Almost a year ago, I blogged about Between the Bars — a project that offers a blogging platform to the 1% of the United States population that is currently incarcerated. The way it works is pretty simple: prisoners send letters through the postal mail. We scan them and put them up on the web. Visitors can transcribe letters or leave comments which are mailed back to the authors.
About a month ago, my collaborator Charlie DeTar and I finally finished planning and paperwork and opened the site to bloggers. Over the last few weeks, we’ve had a bunch of authors sign up. We now have a daily stream of blog posts going up on the site.
Please visit the site. Leave comments. Transcribe posts. If you know of prisoners who might like to use the site, let them know. If you want postcard fliers to send to prisoners, let us know.
Very awesome!
Mako, this is simply fantastic. When I first read about this I thought this could be one of the projects I could pick up, and handle it via our riseup-like organisation Sindominio.
I’m really swamped right now with work+studies, but when I’m ready to allocate some free time, this would be something I’d love to do around here. I’ll surely talk to the people involved in BTB so I can benefit from a few lessons learned.
Rock on, Mako!
This is a wonderful and commendable effort you have made. These letters offer so much insight into the lives of people society often has forgotten. They are human beings, just like the rest of us and without a voice to the outside. If anyone can read the letters with an open mind, there are so many lessons to be learned. And a reminder that no matter what, we are all residents of this world. Thanks again for the great effort!
Thanks a lot for this project.

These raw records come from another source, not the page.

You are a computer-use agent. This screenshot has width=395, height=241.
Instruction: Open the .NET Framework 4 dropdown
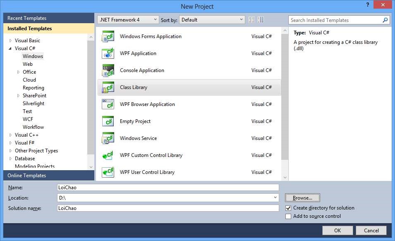pos(128,20)
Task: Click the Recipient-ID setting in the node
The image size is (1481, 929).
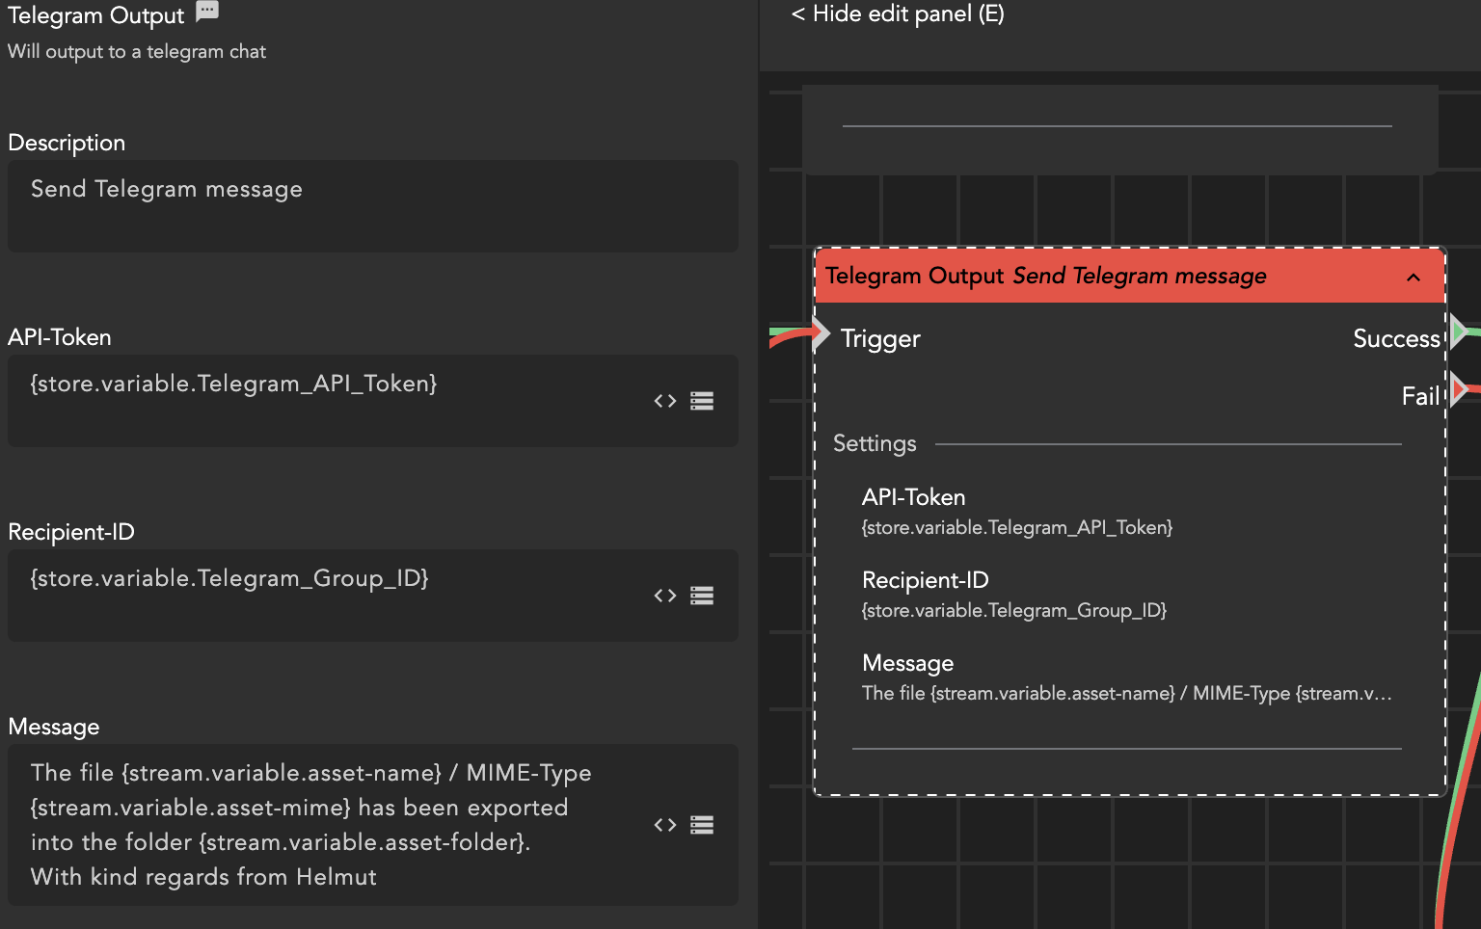Action: [1014, 596]
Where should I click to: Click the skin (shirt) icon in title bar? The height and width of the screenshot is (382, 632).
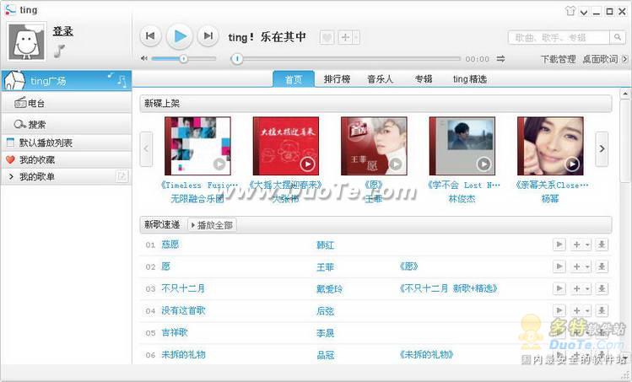coord(569,11)
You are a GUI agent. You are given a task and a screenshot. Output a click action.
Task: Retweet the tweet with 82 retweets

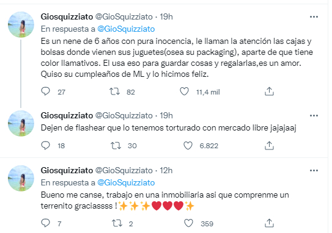(114, 91)
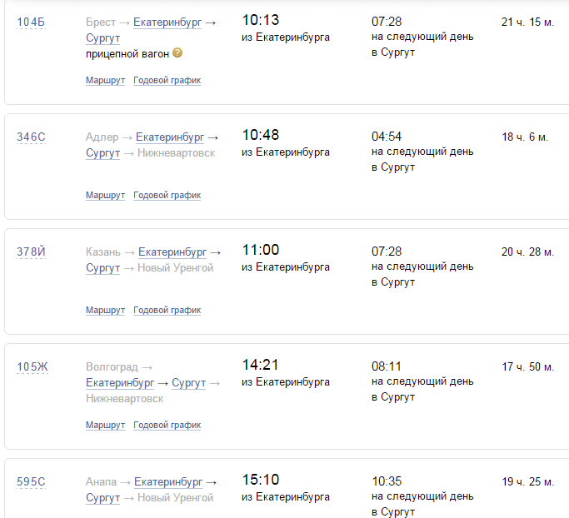Open train number 105Ж link

coord(32,366)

I’ll certainly be following this!
the 1% of the United States ADULT population that is currently incarcerated
According to the PEW 2008 report.
What are your restrictions on who is allowed to blog and what they are allowed to post.
What do you think about using Mechanical Turk to have some of these hand-written stuff transcribed?
KB: You are right. I was imprecise. Sorry about that.
blah blah: We don’t want to censor the material on the site. In order to publish on our site, prisoners must give us informed consent after the risks to them are explained in detailed. Anyone who has given us informed consent can blog. In terms of material, we will publish anything and can’t read content before we put it online. That said, we reserve the right to moderate offensive content so that only readers who have “opted in” can see it. We will also take down any material that is illegal for us to host. We’ll publish a FAQ to make this more clear.
Jordi: I would love to help you set this up. The code is free software, of course. Costs are really in stamps and a document scanner.
Rob: We’ve thought about it but haven’t implemented it. At the moment, crowdsourcing is working pretty well. Some combination of OCR for typewritten documents and crowdsourcing for editing those and for the handwritten letters may work well enough.
One of our goals is to keep costs down so that we can scale up. Also, transcription is a nice way for users to pitch in and build a closer connection.
I read a few of the posts there. A few had pretty insightful posts, but pretty incredible how many of them still believe they are victims and accept no responsibility for their actions. I could see a lot of criminal justice and psychology majors being interested in this.
Hi Mako,
What do you mean by ‘forced to’… suspend the Between the Bars?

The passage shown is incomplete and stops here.